▸ **PROMPT**:
Give the line with "1000x597 pixels." again, along with every line below it to the end of the records, word for word.

▸ **Items listed in a dataset**:
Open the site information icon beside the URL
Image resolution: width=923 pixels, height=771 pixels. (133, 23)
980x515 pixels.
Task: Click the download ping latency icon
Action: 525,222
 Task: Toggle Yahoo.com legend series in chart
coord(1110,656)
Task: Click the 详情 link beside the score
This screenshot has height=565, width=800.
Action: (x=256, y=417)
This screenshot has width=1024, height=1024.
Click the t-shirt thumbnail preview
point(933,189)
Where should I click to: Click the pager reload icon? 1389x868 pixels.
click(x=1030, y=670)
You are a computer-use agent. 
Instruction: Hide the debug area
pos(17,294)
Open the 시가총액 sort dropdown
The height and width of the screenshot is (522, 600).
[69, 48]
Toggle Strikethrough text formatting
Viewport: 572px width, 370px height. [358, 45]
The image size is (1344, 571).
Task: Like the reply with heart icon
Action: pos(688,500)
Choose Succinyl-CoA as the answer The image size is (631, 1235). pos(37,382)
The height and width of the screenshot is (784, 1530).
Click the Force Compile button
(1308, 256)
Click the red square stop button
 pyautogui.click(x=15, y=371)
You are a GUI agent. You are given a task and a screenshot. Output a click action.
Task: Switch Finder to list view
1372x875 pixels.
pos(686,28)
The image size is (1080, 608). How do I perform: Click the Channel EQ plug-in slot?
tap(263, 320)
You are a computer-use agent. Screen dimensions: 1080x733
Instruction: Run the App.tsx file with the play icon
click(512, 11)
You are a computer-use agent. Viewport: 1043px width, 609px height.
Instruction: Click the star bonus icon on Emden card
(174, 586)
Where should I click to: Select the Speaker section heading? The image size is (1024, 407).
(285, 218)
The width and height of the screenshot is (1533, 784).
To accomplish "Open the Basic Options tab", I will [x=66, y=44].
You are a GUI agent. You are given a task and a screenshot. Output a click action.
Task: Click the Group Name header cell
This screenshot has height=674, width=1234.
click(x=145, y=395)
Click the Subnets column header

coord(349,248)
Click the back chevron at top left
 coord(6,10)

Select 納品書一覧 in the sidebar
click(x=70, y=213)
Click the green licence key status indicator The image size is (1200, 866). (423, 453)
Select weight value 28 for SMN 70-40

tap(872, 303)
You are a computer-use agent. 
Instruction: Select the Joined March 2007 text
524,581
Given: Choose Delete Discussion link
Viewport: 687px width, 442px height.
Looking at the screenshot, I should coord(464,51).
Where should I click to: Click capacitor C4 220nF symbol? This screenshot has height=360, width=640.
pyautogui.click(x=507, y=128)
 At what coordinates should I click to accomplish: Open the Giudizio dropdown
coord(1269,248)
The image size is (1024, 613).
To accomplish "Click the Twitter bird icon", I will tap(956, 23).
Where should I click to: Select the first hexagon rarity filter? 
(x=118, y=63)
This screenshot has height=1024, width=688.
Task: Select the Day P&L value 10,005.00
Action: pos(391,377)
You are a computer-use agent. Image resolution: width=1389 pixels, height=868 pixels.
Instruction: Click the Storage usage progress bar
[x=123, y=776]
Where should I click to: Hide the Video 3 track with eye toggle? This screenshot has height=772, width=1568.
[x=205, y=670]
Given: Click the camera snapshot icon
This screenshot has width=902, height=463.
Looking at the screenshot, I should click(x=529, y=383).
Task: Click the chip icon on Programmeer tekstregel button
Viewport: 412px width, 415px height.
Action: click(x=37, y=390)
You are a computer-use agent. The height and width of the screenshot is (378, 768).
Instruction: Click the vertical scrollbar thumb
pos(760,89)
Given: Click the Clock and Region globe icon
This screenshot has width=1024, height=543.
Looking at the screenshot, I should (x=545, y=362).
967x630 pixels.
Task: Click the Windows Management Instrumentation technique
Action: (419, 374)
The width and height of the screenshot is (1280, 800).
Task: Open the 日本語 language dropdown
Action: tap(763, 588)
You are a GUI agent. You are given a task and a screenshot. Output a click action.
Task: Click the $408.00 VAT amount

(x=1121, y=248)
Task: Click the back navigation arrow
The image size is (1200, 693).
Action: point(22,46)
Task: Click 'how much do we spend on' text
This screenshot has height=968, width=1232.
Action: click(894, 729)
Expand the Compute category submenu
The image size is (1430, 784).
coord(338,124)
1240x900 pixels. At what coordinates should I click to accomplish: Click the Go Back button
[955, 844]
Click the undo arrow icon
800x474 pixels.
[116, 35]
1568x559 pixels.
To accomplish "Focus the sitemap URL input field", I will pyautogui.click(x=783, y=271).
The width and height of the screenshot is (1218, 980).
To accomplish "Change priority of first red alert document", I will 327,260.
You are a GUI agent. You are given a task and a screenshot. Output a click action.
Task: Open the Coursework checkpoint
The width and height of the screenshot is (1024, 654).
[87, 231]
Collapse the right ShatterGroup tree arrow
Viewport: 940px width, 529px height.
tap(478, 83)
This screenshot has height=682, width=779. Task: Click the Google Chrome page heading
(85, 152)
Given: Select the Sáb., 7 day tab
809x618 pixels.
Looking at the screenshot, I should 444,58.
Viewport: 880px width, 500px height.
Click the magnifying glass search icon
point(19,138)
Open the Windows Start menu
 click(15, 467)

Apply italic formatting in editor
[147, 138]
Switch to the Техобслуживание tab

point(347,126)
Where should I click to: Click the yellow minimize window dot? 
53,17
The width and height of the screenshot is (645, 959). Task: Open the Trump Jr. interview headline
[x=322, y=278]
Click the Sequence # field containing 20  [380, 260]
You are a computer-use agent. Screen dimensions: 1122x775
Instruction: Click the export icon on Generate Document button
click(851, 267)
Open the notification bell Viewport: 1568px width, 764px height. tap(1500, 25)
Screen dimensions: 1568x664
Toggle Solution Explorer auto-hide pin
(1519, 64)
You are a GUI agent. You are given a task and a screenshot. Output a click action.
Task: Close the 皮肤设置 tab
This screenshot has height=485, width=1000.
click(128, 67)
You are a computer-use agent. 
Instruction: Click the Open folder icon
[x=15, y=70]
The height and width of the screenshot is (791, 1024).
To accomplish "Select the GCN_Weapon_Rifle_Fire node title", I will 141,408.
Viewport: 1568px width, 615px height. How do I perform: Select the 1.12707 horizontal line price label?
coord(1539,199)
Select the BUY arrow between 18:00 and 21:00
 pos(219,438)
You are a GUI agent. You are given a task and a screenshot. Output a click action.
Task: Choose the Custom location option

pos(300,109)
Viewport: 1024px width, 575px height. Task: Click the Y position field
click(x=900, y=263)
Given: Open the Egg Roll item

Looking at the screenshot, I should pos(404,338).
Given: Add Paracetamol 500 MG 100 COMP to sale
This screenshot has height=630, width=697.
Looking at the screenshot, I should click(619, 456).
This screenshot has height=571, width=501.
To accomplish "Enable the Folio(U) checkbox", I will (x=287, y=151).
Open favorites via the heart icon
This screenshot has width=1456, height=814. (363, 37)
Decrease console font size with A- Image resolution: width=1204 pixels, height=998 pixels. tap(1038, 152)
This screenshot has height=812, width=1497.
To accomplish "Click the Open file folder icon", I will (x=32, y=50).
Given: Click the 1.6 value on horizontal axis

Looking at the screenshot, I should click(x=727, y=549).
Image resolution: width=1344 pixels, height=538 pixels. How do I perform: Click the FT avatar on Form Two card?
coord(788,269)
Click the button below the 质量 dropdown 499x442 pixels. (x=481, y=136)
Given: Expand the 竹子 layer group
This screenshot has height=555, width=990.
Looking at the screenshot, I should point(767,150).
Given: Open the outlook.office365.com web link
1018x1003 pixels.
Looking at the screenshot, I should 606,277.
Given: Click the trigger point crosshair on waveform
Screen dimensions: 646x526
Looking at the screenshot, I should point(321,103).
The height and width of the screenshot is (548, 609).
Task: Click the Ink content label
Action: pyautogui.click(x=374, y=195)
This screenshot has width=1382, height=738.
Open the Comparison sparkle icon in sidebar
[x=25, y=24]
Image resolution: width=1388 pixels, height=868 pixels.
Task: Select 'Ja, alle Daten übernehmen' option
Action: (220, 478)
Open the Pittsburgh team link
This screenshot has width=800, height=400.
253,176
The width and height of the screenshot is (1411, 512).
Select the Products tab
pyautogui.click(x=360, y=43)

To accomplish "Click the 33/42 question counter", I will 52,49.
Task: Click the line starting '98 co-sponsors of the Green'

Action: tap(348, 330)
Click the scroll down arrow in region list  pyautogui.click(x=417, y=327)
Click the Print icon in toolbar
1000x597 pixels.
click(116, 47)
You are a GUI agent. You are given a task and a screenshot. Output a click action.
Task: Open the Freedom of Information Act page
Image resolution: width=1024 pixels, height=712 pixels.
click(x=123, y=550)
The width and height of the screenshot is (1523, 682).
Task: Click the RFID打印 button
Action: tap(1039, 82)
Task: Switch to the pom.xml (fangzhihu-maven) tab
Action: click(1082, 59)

▸ **ANSWER SECTION**:
1000x597 pixels.
click(116, 47)
You are a GUI agent. You are given a task and a screenshot. Output a click action.
Task: Open the Freedom of Information Act page
Image resolution: width=1024 pixels, height=712 pixels.
click(x=123, y=550)
The width and height of the screenshot is (1523, 682).
Task: Click the RFID打印 button
Action: tap(1039, 82)
Task: Switch to the pom.xml (fangzhihu-maven) tab
Action: click(1082, 59)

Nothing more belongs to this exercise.